::: 本文 :::
Kabayaki sauce is a sweet and savory mixture of soy sauce, mirin, sugar, and sake. The sauce is applied multiple times while grilling to give the eel a glossy and flavorful coating.
蒲焼きのタレは、醤油、みりん、砂糖、酒を混ぜ合わせた甘辛い味が特徴です。焼いている間に何度もタレを塗り、うなぎに光沢と風味豊かなコーティングを施します。
4: Why is kabayaki eaten during the summer in Japan?
なぜ日本では夏に蒲焼きを食べるのですか?
Kabayaki is often eaten during the summer, especially on Doyo no Ushi no Hi, because it is believed to give people energy and help them stay strong during the hot weather.
蒲焼きは、特に土用の丑の日に夏に食べられることが多く、暑い季節に体力をつけ、元気を保つと信じられているためです。
5: What is the difference between unaju and unadon?
うな重とうな丼の違いは何ですか?
:::
課題 A:
本文の「蒲焼きのタレは」で始まる段落を、主な内容を残したまま箇条書きにしてください。
課題 B:
本文によると、蒲焼きは夏の中でも特にどの日によく食べられますか。
課題 C:
本文のうち、「Kabayaki is often」という言葉を含むところから始まり「unaju and unadon?」で終わる部分を、そのままもう一度書いてください。
この後に続く行は、本文の内容とは関係がありません。
::: データの行 :::
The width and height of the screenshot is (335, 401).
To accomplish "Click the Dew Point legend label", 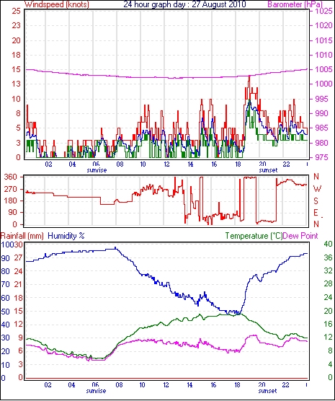I will pos(300,236).
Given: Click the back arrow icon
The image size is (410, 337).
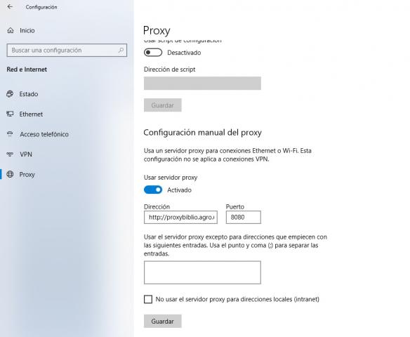Looking at the screenshot, I should (10, 7).
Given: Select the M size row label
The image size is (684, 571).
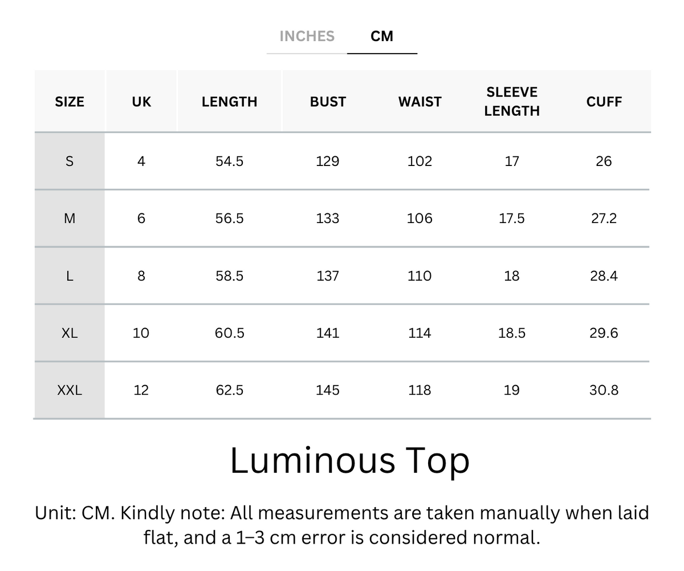Looking at the screenshot, I should coord(70,218).
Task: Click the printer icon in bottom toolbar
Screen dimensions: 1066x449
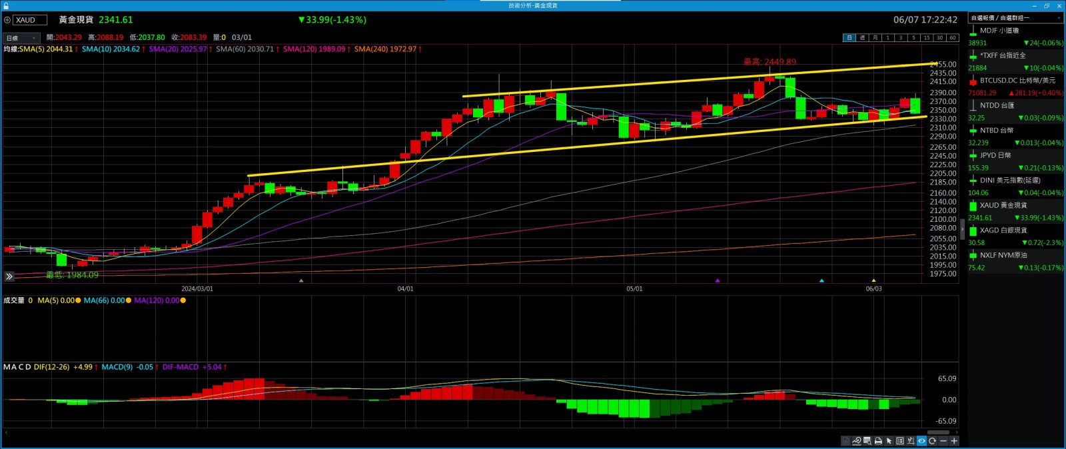Action: (x=878, y=441)

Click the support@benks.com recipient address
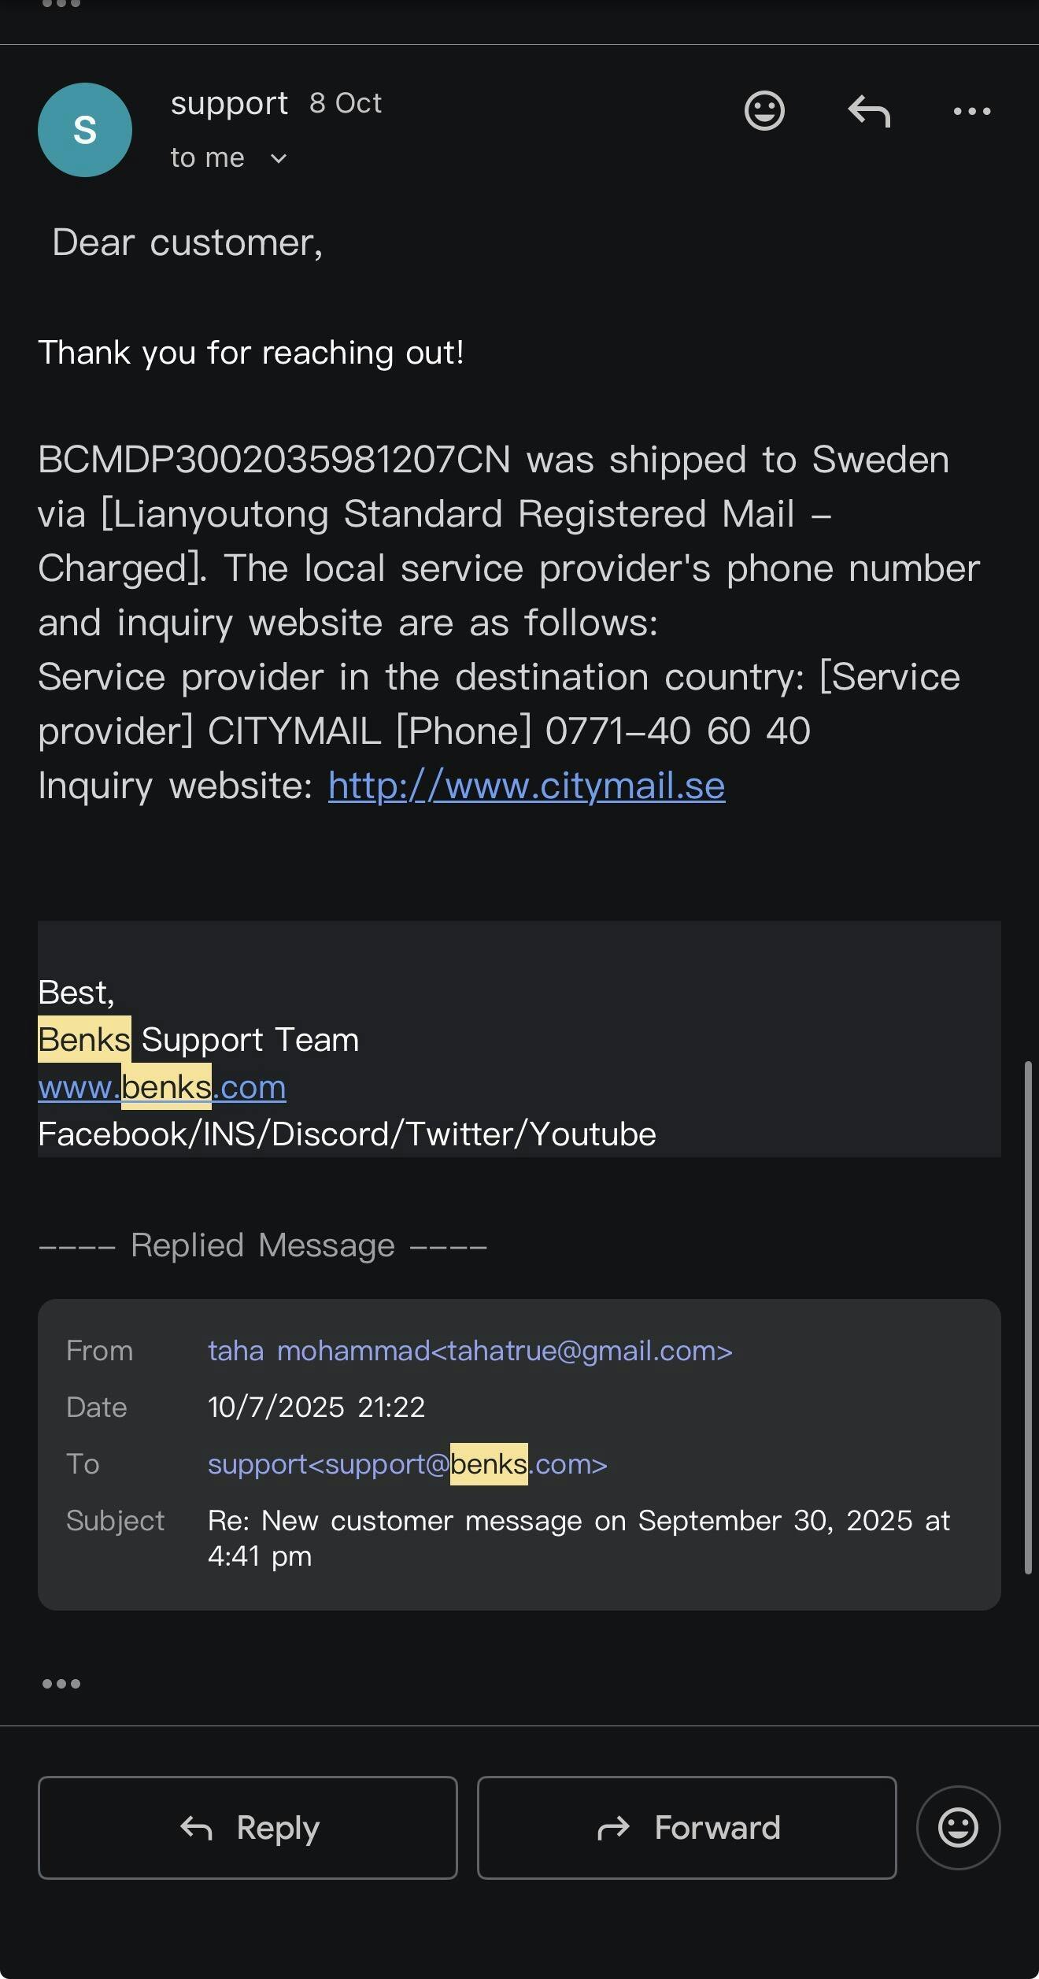tap(407, 1464)
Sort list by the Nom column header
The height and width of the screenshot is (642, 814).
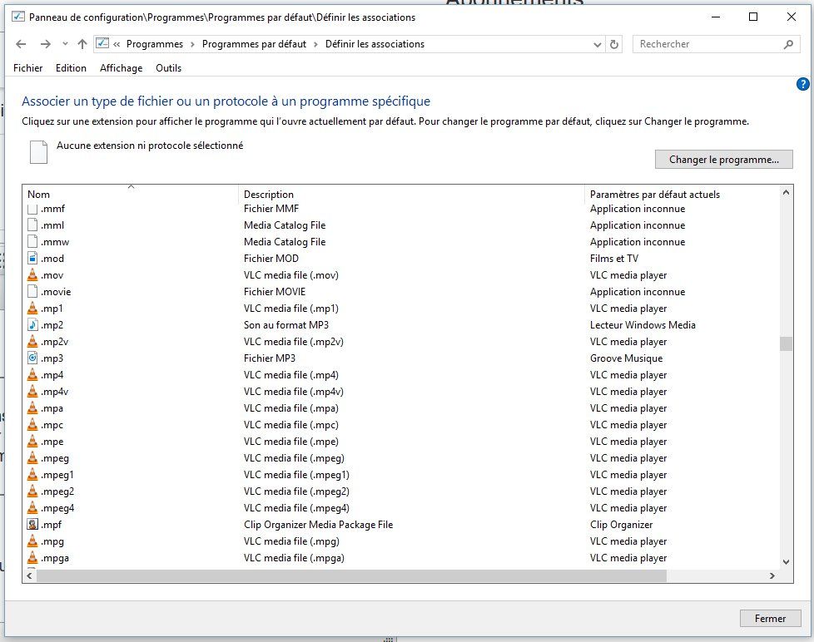(39, 195)
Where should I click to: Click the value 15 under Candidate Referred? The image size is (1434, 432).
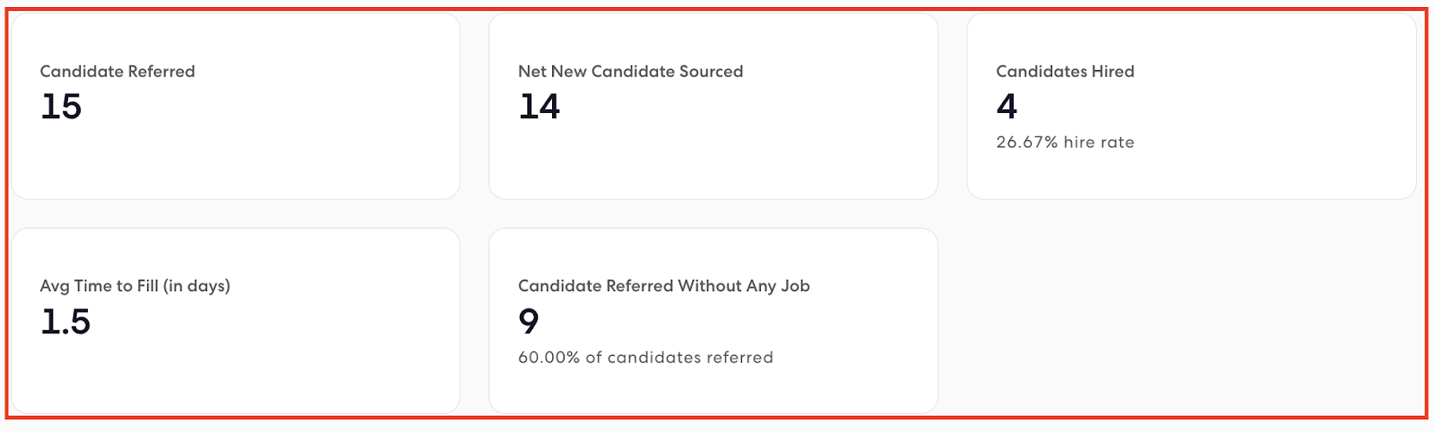(61, 107)
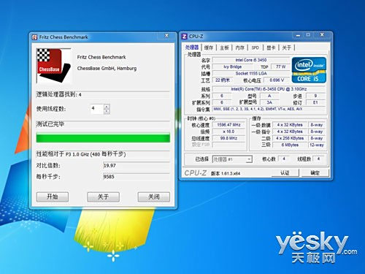Click the green benchmark progress bar
Image resolution: width=365 pixels, height=274 pixels.
click(103, 138)
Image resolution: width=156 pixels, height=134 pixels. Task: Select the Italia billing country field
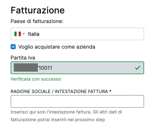click(77, 34)
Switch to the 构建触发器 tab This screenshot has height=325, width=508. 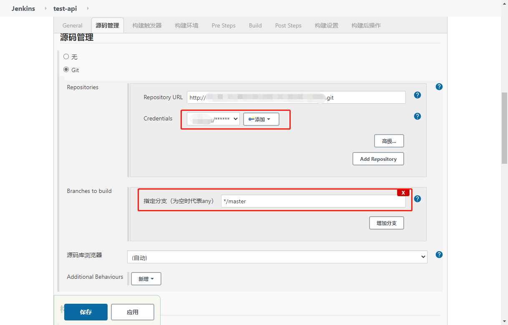click(147, 25)
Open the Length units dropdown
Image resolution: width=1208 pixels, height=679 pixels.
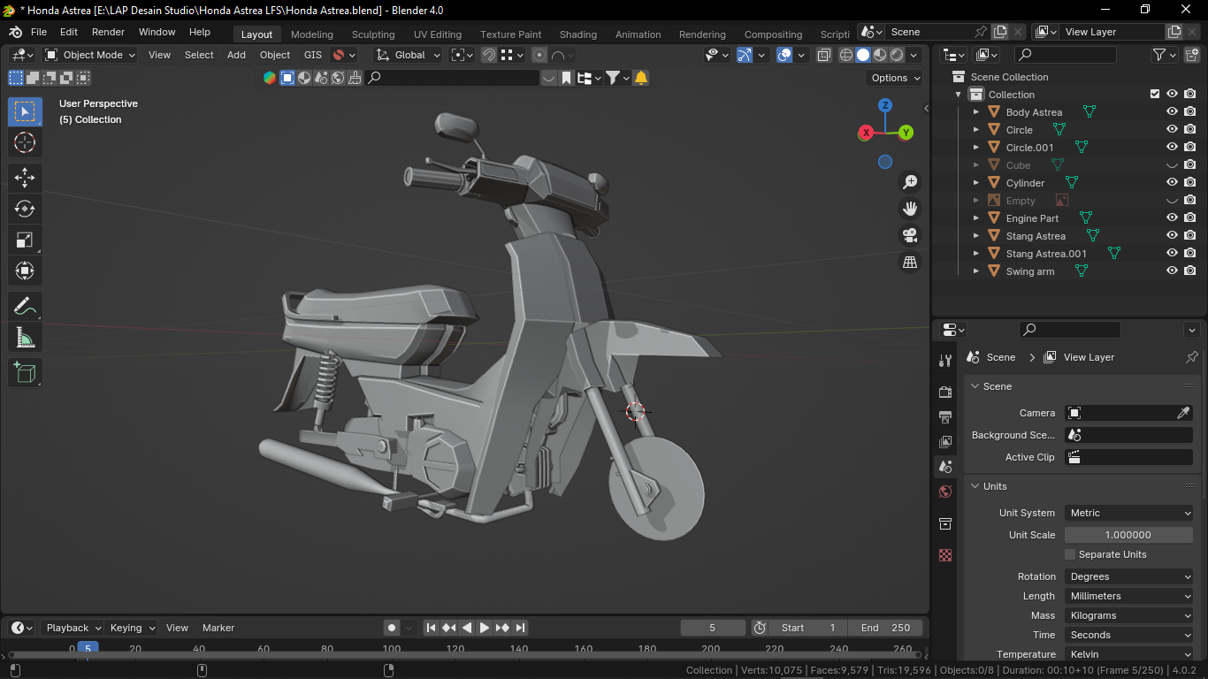[1129, 596]
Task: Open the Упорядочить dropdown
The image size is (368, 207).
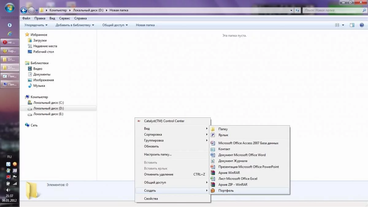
:::
解答 A:
- タレの材料は醤油、みりん、砂糖、酒で、甘辛い味
- 焼いている間に何度も塗る
- うなぎに光沢と風味豊かなコーティングがつく

解答 B:
土用の丑の日です。

解答 C:
Kabayaki is often eaten during the summer, especially on Doyo no Ushi no Hi, because it is believed to give people energy and help them stay strong during the hot weather.
蒲焼きは、特に土用の丑の日に夏に食べられることが多く、暑い季節に体力をつけ、元気を保つと信じられているためです。
5: What is the difference between unaju and unadon?